What you need to do: All of the records shown below need to be copied with no differences.

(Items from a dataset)
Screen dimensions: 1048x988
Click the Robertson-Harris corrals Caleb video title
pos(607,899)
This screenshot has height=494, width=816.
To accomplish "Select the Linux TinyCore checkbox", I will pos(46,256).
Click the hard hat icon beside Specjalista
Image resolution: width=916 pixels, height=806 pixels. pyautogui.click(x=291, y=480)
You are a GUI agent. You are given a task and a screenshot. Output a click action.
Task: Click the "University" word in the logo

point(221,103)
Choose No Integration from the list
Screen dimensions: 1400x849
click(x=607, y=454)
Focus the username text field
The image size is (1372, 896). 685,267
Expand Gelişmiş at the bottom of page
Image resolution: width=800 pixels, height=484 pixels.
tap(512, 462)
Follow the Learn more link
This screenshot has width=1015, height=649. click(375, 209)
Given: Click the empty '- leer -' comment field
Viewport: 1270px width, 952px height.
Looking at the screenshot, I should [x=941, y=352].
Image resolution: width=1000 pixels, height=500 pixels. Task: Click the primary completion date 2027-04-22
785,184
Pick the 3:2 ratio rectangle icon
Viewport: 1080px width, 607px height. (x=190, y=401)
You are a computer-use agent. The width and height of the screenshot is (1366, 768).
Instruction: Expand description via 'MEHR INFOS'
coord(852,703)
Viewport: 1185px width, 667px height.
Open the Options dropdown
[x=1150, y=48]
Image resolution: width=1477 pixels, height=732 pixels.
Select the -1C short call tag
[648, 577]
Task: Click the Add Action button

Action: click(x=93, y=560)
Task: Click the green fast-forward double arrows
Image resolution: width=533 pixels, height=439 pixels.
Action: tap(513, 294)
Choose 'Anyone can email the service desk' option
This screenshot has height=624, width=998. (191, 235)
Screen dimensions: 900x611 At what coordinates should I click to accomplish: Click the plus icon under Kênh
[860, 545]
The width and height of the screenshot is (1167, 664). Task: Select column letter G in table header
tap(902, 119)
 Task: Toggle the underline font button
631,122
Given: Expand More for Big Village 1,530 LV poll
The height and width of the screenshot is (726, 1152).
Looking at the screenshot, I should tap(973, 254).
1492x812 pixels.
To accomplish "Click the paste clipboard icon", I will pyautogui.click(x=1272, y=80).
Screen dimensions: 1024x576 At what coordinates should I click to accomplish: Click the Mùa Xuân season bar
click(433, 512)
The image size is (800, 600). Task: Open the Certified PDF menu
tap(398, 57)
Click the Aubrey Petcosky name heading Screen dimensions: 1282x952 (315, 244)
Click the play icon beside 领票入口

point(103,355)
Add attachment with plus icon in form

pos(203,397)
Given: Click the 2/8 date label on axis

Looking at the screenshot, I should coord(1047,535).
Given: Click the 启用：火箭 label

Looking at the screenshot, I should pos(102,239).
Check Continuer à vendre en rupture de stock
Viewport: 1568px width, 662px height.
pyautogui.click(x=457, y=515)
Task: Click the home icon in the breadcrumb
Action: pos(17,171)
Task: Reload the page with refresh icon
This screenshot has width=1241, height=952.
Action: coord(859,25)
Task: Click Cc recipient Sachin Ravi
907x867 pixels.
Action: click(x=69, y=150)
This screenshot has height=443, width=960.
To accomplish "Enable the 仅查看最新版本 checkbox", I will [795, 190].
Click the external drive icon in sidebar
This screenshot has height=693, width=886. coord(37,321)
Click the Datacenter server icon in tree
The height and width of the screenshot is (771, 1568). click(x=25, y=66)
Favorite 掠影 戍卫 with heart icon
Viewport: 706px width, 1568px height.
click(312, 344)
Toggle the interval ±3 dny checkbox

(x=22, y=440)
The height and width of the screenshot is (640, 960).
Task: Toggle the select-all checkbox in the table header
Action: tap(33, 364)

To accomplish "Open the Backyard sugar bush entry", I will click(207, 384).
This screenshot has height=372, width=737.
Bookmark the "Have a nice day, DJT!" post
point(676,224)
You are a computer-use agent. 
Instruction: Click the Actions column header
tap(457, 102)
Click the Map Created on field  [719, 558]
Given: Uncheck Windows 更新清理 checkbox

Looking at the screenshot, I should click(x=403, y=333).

Your response:
Screen dimensions: 1048x988
Click the Robertson-Harris corrals Caleb video title
pos(607,899)
This screenshot has height=494, width=816.
To accomplish "Select the Linux TinyCore checkbox", I will pos(46,256).
Click the hard hat icon beside Specjalista
Image resolution: width=916 pixels, height=806 pixels. pyautogui.click(x=291, y=480)
You are a GUI agent. You are given a task and a screenshot. Output a click action.
Task: Click the "University" word in the logo

point(221,103)
Choose No Integration from the list
Screen dimensions: 1400x849
click(x=607, y=454)
Focus the username text field
The image size is (1372, 896). 685,267
Expand Gelişmiş at the bottom of page
Image resolution: width=800 pixels, height=484 pixels.
tap(512, 462)
Follow the Learn more link
This screenshot has width=1015, height=649. click(375, 209)
Given: Click the empty '- leer -' comment field
Viewport: 1270px width, 952px height.
Looking at the screenshot, I should [x=941, y=352].
Image resolution: width=1000 pixels, height=500 pixels. Task: Click the primary completion date 2027-04-22
785,184
Pick the 3:2 ratio rectangle icon
Viewport: 1080px width, 607px height. (x=190, y=401)
You are a computer-use agent. The width and height of the screenshot is (1366, 768).
Instruction: Expand description via 'MEHR INFOS'
coord(852,703)
Viewport: 1185px width, 667px height.
Open the Options dropdown
[x=1150, y=48]
Image resolution: width=1477 pixels, height=732 pixels.
Select the -1C short call tag
[648, 577]
Task: Click the Add Action button

Action: click(x=93, y=560)
Task: Click the green fast-forward double arrows
Image resolution: width=533 pixels, height=439 pixels.
Action: tap(513, 294)
Choose 'Anyone can email the service desk' option
This screenshot has height=624, width=998. (191, 235)
Screen dimensions: 900x611 At what coordinates should I click to accomplish: Click the plus icon under Kênh
[860, 545]
The width and height of the screenshot is (1167, 664). Task: Select column letter G in table header
tap(902, 119)
 Task: Toggle the underline font button
631,122
Given: Expand More for Big Village 1,530 LV poll
The height and width of the screenshot is (726, 1152).
Looking at the screenshot, I should tap(973, 254).
1492x812 pixels.
To accomplish "Click the paste clipboard icon", I will pyautogui.click(x=1272, y=80).
Screen dimensions: 1024x576 At what coordinates should I click to accomplish: Click the Mùa Xuân season bar
click(433, 512)
The image size is (800, 600). Task: Open the Certified PDF menu
tap(398, 57)
Click the Aubrey Petcosky name heading Screen dimensions: 1282x952 (315, 244)
Click the play icon beside 领票入口

point(103,355)
Add attachment with plus icon in form

pos(203,397)
Given: Click the 2/8 date label on axis

Looking at the screenshot, I should coord(1047,535).
Given: Click the 启用：火箭 label

Looking at the screenshot, I should pos(102,239).
Check Continuer à vendre en rupture de stock
Viewport: 1568px width, 662px height.
pyautogui.click(x=457, y=515)
Task: Click the home icon in the breadcrumb
Action: pos(17,171)
Task: Reload the page with refresh icon
This screenshot has width=1241, height=952.
Action: coord(859,25)
Task: Click Cc recipient Sachin Ravi
907x867 pixels.
Action: click(x=69, y=150)
This screenshot has height=443, width=960.
To accomplish "Enable the 仅查看最新版本 checkbox", I will [795, 190].
Click the external drive icon in sidebar
This screenshot has height=693, width=886. coord(37,321)
Click the Datacenter server icon in tree
The height and width of the screenshot is (771, 1568). click(x=25, y=66)
Favorite 掠影 戍卫 with heart icon
Viewport: 706px width, 1568px height.
click(312, 344)
Toggle the interval ±3 dny checkbox

(x=22, y=440)
The height and width of the screenshot is (640, 960).
Task: Toggle the select-all checkbox in the table header
Action: tap(33, 364)

To accomplish "Open the Backyard sugar bush entry", I will click(207, 384).
This screenshot has height=372, width=737.
Bookmark the "Have a nice day, DJT!" post
point(676,224)
You are a computer-use agent. 
Instruction: Click the Actions column header
tap(457, 102)
Click the Map Created on field  [719, 558]
Given: Uncheck Windows 更新清理 checkbox

Looking at the screenshot, I should click(x=403, y=333).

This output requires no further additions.